#### [TAREFAS DO EXERCÍCIO]
[A] Segundo o artigo, em que dia o Estadão publicou a reportagem sobre as representações políticas dos estados em Brasília?
[B] Reproduza do artigo o trecho que se inicia nas palavras que contêm "Ponderações sobre uma" e vai até "simplesmente pelo dinheiro.".

#### [TRECHO DO DOCUMENTO]
▼▼▼

Wednesday, 24 de April de 2024 ISSN 1519-7670 - Ano 24 - nº 1284

Ponderações sobre uma forma perversa de abordar a realidade

No dia 24 de maio, o jornal O Estado de S. Paulo, o Estadão, publicou reportagem sobre as representações políticas dos estados sediadas em Brasília. Na matéria, as representações parecem existir prioritariamente para ajudar os governos estaduais e os municípios a arrebatar verbas federais. O texto transmite a idéia de que tudo gira em torno da sede por recursos, sem, no entanto, usar sequer uma linha para informar sobre o sentido de conseguir esses tais recursos. Parece que estados e municípios ficam, em Brasília, se acotovelando para conseguir dinheiro da União, quase que simplesmente pelo dinheiro.

Cabe ponderar que quem assim pensa são as corporações jornalísticas em geral. Afinal, como já dissemos em outro artigo (publicado aqui mesmo neste Observatório há duas semanas), não consideram muito o seu público, chamado ambiguamente de opinião pública e tratado como rebanho, não como um conjunto de cidadãos. Para conseguir dinheiro, para elevar seus lucros, vendem, inclusive, a ‘alma do negócio’ jornalístico, que é fornecer subsídios para a formação da esfera pública. Aliás, mais precisamente, vendem a alma e ficam somente com o negócio. Vendem desinformação – pois informação pela metade deve assim ser chamada – e confundem os interesses de outrem com os seus próprios desejos: faturar, lucrar acima de tudo, custe o que custar.

▲▲▲

#### [DADOS APRESENTADOS]
▼▼▼

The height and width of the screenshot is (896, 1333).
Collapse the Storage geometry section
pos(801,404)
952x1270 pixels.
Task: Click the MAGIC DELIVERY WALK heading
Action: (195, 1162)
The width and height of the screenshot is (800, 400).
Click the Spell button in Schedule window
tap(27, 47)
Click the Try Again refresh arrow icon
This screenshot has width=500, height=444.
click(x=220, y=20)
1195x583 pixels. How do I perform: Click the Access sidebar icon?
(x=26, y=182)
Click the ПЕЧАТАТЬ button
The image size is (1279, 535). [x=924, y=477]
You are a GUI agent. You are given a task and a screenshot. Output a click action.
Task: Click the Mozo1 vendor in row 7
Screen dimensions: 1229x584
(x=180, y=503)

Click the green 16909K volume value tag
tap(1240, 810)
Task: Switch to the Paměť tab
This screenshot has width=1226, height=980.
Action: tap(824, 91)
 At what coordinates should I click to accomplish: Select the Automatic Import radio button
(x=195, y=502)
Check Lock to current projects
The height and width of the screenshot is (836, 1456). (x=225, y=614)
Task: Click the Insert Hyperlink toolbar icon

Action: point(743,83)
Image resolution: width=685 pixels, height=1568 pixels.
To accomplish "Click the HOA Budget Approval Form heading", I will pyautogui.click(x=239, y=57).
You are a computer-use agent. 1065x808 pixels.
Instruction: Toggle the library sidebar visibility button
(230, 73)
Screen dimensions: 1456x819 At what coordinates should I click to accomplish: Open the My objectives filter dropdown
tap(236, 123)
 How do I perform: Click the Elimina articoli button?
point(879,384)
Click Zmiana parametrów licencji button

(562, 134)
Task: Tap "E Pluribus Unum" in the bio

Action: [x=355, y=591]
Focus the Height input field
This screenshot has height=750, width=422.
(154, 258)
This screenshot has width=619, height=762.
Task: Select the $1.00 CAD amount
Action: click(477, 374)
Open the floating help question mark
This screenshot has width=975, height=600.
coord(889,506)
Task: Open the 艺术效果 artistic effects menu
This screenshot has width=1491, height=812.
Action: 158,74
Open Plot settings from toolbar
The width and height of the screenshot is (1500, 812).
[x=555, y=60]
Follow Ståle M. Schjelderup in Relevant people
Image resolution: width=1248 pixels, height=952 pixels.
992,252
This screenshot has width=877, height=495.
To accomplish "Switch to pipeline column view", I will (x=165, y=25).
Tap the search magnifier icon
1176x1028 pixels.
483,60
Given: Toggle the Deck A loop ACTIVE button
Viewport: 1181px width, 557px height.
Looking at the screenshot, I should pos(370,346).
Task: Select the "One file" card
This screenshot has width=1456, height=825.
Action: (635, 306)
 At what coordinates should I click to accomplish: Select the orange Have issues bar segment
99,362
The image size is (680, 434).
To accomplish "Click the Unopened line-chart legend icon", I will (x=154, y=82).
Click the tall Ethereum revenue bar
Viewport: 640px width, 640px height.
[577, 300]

▲▲▲

#### [RESPOSTAS POR TAREFA]
[A] No dia 24 de maio.

[B]
Ponderações sobre uma forma perversa de abordar a realidade

No dia 24 de maio, o jornal O Estado de S. Paulo, o Estadão, publicou reportagem sobre as representações políticas dos estados sediadas em Brasília. Na matéria, as representações parecem existir prioritariamente para ajudar os governos estaduais e os municípios a arrebatar verbas federais. O texto transmite a idéia de que tudo gira em torno da sede por recursos, sem, no entanto, usar sequer uma linha para informar sobre o sentido de conseguir esses tais recursos. Parece que estados e municípios ficam, em Brasília, se acotovelando para conseguir dinheiro da União, quase que simplesmente pelo dinheiro.